According to an Iltalehti article by Boris Salomon, the Ingrians were responsible for multiple atrocities, and shocked even their German officers. Juhani Jääskeläinen, a military chaplain, wrote in his report that: "The national feeling is strong and the hatred of Russians runs deep. The German sergeant complained that these Finns do not understand that the Germans have to be friendly to the Russians because of the current situation".In the opinion of the Germans the anti-Russian sentiment of the Ingrian Finns ran too deep. A Sicherheitsdienst report explains how Mikko Fedotow was separated from the 664th Eastern Battalion because"Fedotow says he hates Russians deeply and is always quick to anger. Since Fedotow thinks every Russian is a communist and has often threatened his friends with a gun, he is not qualified for military service".In one example of extreme cruelty, a unit consisting of Germans, Ingrians and Estonians carried out a massacre of Romani residents of the village of Filippovsshina in February 1942. They forced the villagers to dance for their own amusement in −30 °C weather and then shot them with three machine guns. In another case, the Ingrians and Germans hanged a group of Jews and Romas in the town center in Krasnogvardeisk.
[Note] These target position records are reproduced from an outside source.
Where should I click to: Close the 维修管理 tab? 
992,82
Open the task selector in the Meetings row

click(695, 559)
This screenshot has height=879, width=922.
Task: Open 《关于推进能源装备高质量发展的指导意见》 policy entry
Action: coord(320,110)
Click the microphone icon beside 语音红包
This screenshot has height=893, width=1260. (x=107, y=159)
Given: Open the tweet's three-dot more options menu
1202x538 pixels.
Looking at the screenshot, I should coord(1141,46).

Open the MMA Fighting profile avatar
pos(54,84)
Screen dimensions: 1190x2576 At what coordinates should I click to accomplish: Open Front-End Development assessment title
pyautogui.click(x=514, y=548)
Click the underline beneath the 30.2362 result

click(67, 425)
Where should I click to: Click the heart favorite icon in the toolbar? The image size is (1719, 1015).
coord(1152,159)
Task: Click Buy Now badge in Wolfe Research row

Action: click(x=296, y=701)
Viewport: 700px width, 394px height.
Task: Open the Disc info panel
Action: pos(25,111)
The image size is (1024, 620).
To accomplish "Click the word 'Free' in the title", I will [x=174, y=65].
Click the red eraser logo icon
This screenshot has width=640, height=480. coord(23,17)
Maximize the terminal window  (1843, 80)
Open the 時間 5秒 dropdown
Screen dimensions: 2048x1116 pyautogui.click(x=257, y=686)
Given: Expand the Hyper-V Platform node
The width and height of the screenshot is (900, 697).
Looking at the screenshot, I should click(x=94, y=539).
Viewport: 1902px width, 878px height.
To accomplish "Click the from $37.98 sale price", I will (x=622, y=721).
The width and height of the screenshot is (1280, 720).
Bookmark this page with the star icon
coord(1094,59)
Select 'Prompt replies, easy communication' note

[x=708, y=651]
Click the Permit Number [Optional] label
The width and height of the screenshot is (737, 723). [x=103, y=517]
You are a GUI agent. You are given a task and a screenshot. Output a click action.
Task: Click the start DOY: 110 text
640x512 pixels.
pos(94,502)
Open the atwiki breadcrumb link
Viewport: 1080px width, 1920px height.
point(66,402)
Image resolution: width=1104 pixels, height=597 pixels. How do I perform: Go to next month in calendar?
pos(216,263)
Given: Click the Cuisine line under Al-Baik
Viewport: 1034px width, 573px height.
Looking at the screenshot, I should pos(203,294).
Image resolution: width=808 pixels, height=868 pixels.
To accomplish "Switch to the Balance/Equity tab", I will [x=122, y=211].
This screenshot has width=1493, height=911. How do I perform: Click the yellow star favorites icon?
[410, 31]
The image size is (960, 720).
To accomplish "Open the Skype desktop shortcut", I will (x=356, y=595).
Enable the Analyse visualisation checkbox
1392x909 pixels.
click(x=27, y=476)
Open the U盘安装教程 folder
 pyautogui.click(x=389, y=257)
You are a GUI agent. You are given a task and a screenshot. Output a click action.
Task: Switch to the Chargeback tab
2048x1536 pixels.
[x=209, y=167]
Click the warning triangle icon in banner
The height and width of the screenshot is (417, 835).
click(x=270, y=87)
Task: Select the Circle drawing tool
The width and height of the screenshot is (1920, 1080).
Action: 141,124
The Ingrians were at least present when a whole Roma family was hanged in a village near Luga.

==End of the Battalion==
When Ingrian civilians began to be transferred to Finland in March 1943 from German-occupied areas, some Ingrian men who served in the Wehrmacht also expressed the wish for a transfer to Finland. After the negotiations between the Germans and Finns, it was decided to move the battalion to Finland and merge it with the Finnish Army. The transfers were made from Estonia by ship in early December. Under the Finnish command, the unit was reorganized as the Separate Battalion 6.